A tactical change in how they are introduced in brand messaging and user features has helped open the door for new audiences, according to Phillipson.
“When we’re speaking to people who are part of the community and who understand the shorthand and the lexicon, we use emotes in our communication as word replacement,” he said. “But to bring people into a place of understanding who weren’t familiar with emotes, we would simply use them as punctuation. And that little change really started sending cues and signals to the audience as to what the meaning of these emotes were.”
Because emotes were created by the community, the design team wanted to keep them raw-looking and idiosyncratic.
“This runs counter to so many designers’ desire for perfection,” Collins said. “Make it tight. Make it neat. No, the mess was the idea. The imperfection made it meaningful. The weirdness gave it energy.”
A Home for All Creatives
Elements of the brand campaign also expressed themselves in the product redesign. Apart from a host of product updates, the design approach informed changes to the About page, social assets and global offices. Large murals featuring Twitch creators speak from the brand’s point of view but elevate creators to celebrity status. One of LilyPichu’s billboards, for example, reads: “First on the mic, quick on the draw, and usually the last one standing.”
The message, like those of other creators, sit beside Twitch’s tagline: “You’re already one of us.”
“For us, when we started, that was our ambition. Twitch should be a home for all kinds of creatives.”
The brand system has flexed to accommodate new audiences and verticals as well. Events like TwitchCon, described on Twitch’s website as an “IRL party starring the Twitch community and everything were into,” and Stream Aid 2020, a 12-hour music streaming event where musicians and celebrities gathered to raise money for the World Health Organization’s COVID-19 Solidarity Response Fund, have helped the platform stake new territory.
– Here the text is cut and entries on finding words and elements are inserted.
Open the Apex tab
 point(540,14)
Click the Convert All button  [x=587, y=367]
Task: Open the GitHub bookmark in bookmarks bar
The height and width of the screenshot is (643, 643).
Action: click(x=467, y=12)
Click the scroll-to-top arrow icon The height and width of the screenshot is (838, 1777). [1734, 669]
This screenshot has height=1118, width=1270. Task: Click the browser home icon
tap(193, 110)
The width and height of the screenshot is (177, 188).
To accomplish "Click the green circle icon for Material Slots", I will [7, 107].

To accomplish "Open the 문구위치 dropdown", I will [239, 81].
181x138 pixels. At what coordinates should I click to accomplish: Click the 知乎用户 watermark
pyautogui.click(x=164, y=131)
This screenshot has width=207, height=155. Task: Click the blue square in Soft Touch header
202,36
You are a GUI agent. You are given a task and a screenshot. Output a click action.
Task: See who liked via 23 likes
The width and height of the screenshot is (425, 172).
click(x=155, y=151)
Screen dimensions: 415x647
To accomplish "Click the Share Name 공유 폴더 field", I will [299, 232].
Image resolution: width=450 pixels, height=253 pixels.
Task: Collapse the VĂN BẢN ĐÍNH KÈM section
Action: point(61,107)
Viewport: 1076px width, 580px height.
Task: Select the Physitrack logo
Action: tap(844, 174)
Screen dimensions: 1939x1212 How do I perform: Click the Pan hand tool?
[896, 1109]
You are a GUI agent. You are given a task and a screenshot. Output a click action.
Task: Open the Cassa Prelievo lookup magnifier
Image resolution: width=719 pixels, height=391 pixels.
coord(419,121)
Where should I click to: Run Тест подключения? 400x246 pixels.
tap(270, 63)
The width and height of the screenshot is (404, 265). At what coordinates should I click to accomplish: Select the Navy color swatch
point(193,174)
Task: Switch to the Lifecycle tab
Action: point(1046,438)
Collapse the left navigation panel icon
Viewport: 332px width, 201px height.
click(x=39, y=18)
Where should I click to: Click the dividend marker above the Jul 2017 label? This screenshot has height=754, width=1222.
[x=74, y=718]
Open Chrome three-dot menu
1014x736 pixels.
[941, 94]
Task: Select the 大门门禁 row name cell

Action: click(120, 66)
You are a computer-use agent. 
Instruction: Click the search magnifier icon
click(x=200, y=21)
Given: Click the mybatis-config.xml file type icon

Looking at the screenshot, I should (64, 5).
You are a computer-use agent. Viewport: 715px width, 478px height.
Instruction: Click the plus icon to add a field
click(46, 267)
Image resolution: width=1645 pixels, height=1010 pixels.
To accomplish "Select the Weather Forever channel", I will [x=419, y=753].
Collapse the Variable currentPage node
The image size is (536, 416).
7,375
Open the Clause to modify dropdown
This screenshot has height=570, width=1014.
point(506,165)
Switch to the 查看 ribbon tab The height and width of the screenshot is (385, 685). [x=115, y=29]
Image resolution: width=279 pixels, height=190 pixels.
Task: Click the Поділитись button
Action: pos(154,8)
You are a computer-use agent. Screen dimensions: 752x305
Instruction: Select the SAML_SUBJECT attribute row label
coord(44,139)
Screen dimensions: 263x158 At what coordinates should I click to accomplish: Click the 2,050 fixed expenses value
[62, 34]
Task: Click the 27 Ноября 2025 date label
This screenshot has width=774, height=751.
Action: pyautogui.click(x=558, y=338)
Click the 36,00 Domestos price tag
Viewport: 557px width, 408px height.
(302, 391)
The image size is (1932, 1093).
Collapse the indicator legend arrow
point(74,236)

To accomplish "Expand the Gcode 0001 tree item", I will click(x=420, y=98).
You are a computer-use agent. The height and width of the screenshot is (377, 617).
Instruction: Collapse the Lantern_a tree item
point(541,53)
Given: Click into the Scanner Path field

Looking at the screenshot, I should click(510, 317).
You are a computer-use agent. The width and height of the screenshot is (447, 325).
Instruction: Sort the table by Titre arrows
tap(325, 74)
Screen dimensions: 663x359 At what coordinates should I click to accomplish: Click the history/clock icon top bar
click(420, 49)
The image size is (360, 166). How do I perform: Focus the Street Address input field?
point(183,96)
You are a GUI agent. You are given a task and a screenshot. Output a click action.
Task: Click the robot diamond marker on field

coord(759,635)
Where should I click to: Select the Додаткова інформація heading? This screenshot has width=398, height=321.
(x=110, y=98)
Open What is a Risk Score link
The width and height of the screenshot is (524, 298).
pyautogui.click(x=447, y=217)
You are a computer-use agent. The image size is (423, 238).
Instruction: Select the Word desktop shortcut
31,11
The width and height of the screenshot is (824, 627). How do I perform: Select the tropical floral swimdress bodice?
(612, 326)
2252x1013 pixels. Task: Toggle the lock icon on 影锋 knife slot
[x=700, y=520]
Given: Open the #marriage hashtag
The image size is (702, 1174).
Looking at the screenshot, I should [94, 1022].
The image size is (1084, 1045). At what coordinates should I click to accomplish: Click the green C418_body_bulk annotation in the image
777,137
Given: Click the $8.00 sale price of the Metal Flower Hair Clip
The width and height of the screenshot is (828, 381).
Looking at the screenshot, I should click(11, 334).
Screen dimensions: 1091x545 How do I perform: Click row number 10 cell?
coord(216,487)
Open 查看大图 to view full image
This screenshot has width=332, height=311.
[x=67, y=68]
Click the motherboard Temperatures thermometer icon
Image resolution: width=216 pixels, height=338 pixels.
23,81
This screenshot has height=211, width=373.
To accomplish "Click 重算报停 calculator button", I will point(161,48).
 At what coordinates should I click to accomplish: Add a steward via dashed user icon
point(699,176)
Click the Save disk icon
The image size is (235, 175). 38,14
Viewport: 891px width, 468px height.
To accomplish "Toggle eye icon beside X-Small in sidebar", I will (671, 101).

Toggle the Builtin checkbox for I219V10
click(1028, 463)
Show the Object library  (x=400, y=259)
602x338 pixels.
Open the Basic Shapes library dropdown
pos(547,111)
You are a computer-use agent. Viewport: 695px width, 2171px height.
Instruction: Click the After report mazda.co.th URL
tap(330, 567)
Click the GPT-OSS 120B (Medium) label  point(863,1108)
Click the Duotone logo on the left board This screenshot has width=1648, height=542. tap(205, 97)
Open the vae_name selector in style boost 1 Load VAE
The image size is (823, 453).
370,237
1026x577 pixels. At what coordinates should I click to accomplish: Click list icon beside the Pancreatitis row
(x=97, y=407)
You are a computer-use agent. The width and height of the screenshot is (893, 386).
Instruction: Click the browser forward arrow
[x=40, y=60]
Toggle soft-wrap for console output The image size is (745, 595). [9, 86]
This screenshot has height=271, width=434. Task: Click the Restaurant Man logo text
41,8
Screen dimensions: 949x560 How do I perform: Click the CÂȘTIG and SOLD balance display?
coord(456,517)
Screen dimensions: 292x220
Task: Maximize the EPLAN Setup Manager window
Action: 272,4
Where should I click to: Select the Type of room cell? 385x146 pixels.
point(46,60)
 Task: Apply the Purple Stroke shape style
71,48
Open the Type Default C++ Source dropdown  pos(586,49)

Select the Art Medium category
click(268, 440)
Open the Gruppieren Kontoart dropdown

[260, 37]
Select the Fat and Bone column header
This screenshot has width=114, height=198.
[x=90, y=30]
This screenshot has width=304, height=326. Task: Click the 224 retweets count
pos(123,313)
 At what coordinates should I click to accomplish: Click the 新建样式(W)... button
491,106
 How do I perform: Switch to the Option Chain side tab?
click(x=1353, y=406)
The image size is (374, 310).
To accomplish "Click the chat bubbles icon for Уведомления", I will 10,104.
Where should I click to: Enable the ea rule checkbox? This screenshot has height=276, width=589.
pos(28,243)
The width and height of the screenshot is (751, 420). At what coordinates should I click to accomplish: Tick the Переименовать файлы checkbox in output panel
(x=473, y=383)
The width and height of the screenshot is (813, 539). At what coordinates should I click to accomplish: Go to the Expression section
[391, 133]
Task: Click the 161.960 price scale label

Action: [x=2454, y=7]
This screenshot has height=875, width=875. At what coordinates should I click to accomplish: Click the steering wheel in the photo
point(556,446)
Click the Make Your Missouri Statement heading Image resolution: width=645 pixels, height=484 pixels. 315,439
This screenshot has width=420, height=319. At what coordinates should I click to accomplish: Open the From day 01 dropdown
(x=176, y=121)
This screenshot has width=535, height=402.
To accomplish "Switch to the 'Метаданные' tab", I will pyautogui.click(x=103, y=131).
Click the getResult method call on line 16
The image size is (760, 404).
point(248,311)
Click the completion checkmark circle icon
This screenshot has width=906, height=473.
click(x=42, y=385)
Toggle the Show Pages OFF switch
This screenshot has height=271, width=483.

“We had some incredible musicians streaming in their bedrooms and in their living rooms,” Phillipson said. “Seeing how the brand system really lifted them up and authentically connected them with new audiences was really cool.”
“The fact that the platform has become a way for musicians to achieve success is exciting to see,” Collins said. “For us, when we started, that was our ambition. Twitch should be a home for all kinds of creatives.”